Ибо для меня ты как был, так и остаешься там – в этой Другой Стране. Я хочу добраться до нее.
Если бы я не стоял порой на остановке (и пусть всегда будут остановки, учрежденные и организованные государством под предлогом устройства маршрута автобуса или трамвая, но по сути это сигнал: Стоп! Вот место под ногами, стоять, изолироваться ото всего, пребывать под сценическими прожекторами безымянности, ждать!), если бы я порой не стоял на остановке, без сроков, без обязательств, отрешенный; и не смотрел бы без особого любопытства на все то, что проходит мимо, не видел бы, как что-то едет, движется, вот деревья веером раскинулись над кирпичной трубой, кто-то толкает перед собой сумку на колесиках, что-то скользит по улице, падает, ширится; если бы не вставало в груди это чувство «неизвестно-где», «неизвестно-кто», освобожденное от оков имен, свободное; если бы нога не ступала свободно, не зная этой земли, не привязанная к родному краю, к траве, свободно; свободная от проволочных пут, от ловушек; свободно и ни к чему не привязываясь, не ступала бы моя нога: если бы всего этого не было, я уснул бы, я точно знаю. Я махнул бы рукой на все это семейное предприятие, оставил бы все как есть, и ни одно окошко не открылось бы тогда в твою Другую Страну, и я не смог бы видеть в тебе равного и признаться:
я священнодействую, когда я грешу. Я могу сказать «Восстань», или «Я убью Иакова», если во мне запоют фанфары. О, это чувство, жить не задавая вопросов и лечь на этом костьми. Чувство присутствия, порыв быть здесь до самой гибели: оно подобает не мне и не женщине, это чувство, оно подобает – костлявой старухе с косой.
Красный свет угрюмо держит машины в узде. Содрогаются булыжники мостовой. Широк мост и светел на солнце камень. Глубокие воды текут под арками моста, и деревья посылают им свое лиственное благословение. Красный свет вздрагивает, свора машин ревет; трясутся камни.

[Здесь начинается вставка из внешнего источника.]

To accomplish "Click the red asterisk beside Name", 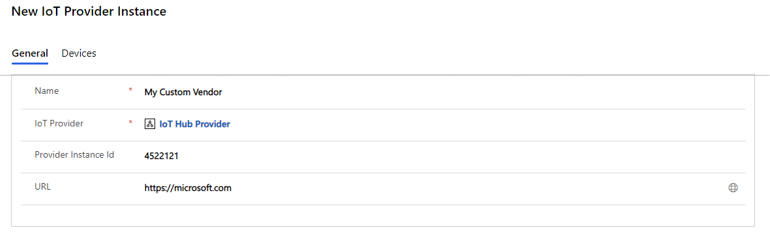I will click(130, 90).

Две комнаты за два дня. Въехал – и снова выехал. Я знаю одну особу, которая никогда со мной не встречается. Salve Maria. Мария в плаще. Мария в мехах. Мария на свету и Мария под фонарями. Мария так добра.
Salve Maria.
И все взывают к Марии. Визжащие тормоза. Хлопающая дверца машины. «Мария, это ты? Садись, Мария, мне надо поговорить с тобой». И ее волосы – так высоко вздымаются, а глаза – сияют таким светом. Мария, добрый человек с Виа-Венето.
Мария дома, падрона?
Только что ушла, и подумайте только: отправилась в Пипистрелло. Один посетитель ее потребовал, и не простой на этот раз, богатый человек, сам директор лично звонил. Мы вечернее платье ей стали примерять, ах, как она была счастлива, бедная девочка, вы бы видели! До чего хороша. А как смеялась! Там вверху только кое-что надо было подправить, мы быстренько все подкололи, а она шила и пела, довольная такая. Доброе дитя! О Dio [15]15
О Боже (итал.)
[Закрыть] , только бы он ее взял.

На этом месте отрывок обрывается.